Over the years, ABM has developed a platform to deliver end-to-end service model to its clients by realigning its operational structure into an on-site, mobile and on-demand market-based structure. This realignment has improved its long-term growth prospects and opened up higher margin opportunities by enabling it to better deliver end-to-end services to its clients across urban, suburban and rural areas. The company further expects to extend its global footprint and strengthen its position in the existing markets through both inorganic and organic means across the industry verticals.

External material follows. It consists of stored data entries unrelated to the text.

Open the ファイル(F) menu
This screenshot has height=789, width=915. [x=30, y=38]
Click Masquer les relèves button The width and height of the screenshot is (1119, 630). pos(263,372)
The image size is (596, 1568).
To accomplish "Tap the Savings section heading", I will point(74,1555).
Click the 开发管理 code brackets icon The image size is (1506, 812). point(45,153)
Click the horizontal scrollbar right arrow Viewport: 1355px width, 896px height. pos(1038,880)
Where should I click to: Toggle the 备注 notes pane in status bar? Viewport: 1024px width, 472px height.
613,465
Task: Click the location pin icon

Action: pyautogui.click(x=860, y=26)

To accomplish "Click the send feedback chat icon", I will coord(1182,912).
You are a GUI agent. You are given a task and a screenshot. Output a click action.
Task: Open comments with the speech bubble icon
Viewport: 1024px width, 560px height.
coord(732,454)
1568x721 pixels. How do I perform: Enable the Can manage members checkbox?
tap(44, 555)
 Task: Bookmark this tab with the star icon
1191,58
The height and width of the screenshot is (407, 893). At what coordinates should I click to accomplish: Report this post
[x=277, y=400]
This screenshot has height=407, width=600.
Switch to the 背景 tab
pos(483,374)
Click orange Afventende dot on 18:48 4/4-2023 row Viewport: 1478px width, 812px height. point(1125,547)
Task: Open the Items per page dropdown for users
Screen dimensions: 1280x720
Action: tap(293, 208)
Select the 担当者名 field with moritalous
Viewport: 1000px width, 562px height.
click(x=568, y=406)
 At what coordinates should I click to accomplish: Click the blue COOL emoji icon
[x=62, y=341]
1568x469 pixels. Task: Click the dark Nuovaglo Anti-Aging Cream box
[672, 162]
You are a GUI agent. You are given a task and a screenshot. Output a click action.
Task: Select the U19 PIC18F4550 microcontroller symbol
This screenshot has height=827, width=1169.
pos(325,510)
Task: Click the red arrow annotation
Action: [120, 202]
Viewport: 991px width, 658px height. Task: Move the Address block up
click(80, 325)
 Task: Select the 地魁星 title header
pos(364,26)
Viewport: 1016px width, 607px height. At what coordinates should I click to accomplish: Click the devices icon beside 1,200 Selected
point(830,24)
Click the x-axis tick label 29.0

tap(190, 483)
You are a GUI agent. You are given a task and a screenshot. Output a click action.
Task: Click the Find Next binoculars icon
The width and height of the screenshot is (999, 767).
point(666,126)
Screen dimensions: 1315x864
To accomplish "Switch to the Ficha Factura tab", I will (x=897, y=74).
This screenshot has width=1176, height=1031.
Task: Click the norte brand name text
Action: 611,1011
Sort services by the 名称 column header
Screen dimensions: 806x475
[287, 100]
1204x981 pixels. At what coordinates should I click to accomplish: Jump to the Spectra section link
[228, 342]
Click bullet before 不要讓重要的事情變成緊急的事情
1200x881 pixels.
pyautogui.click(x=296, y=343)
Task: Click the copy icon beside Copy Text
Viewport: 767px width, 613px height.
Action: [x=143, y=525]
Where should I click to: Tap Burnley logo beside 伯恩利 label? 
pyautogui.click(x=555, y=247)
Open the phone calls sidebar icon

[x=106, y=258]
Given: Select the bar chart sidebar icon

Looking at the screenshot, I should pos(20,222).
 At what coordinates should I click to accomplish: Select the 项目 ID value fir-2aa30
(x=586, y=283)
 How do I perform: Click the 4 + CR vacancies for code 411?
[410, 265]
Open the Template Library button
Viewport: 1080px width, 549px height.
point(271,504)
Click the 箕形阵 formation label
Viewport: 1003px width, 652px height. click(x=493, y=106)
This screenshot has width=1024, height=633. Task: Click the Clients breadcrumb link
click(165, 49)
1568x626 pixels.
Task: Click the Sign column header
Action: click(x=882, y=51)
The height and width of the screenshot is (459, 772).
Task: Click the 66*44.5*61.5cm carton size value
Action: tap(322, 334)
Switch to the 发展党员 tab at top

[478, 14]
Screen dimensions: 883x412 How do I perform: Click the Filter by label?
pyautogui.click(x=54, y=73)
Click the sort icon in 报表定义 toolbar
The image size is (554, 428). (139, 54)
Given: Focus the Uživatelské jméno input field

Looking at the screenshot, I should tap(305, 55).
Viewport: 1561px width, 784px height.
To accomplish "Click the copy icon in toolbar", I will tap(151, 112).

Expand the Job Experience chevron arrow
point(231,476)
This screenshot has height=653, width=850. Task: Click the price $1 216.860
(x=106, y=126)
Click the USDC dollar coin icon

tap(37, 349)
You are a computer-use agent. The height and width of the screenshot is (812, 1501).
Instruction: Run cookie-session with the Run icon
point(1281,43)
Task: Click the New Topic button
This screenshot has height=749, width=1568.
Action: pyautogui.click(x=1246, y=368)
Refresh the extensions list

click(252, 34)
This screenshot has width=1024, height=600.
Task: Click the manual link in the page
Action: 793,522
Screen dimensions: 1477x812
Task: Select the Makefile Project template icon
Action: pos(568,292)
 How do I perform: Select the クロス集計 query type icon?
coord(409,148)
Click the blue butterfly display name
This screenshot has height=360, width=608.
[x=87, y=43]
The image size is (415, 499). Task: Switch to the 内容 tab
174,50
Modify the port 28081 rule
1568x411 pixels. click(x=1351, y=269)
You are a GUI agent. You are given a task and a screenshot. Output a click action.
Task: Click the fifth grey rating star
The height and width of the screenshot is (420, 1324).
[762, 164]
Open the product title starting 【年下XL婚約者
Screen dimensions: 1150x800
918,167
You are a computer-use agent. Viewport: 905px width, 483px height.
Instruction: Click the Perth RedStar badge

Last month, ABM inked a definitive agreement to acquire GCA Services Group Inc., a leading national provider of quality facility services for the educational sector. GCA Services derives majority of its revenues from the education sector and aims to grow further as more school districts outsource their facility management to cut costs and invest the same in teachers and equipment. The deal will help ABM enhance its service offerings as both the companies offer similar services. In addition, the acquisition will boost the company’s footprint in the educational sector.
In order to fuel its growth momentum, ABM has also embarked on a Vision 2020 plan that outlines its vision for the next five years. The plan has three primary phases, the first aimed at increasing the efficiency of the company through diligent execution of the operating plan and stringent cost-reduction activities. The second phase will focus on driving growth across the realigned verticals through effective realization of cost savings from procurement, account management and other organizational changes. The final phase of the transformation will include accelerated growth impetus from the vertical alignment and account planning systems with a continuous focus on additional cost savings.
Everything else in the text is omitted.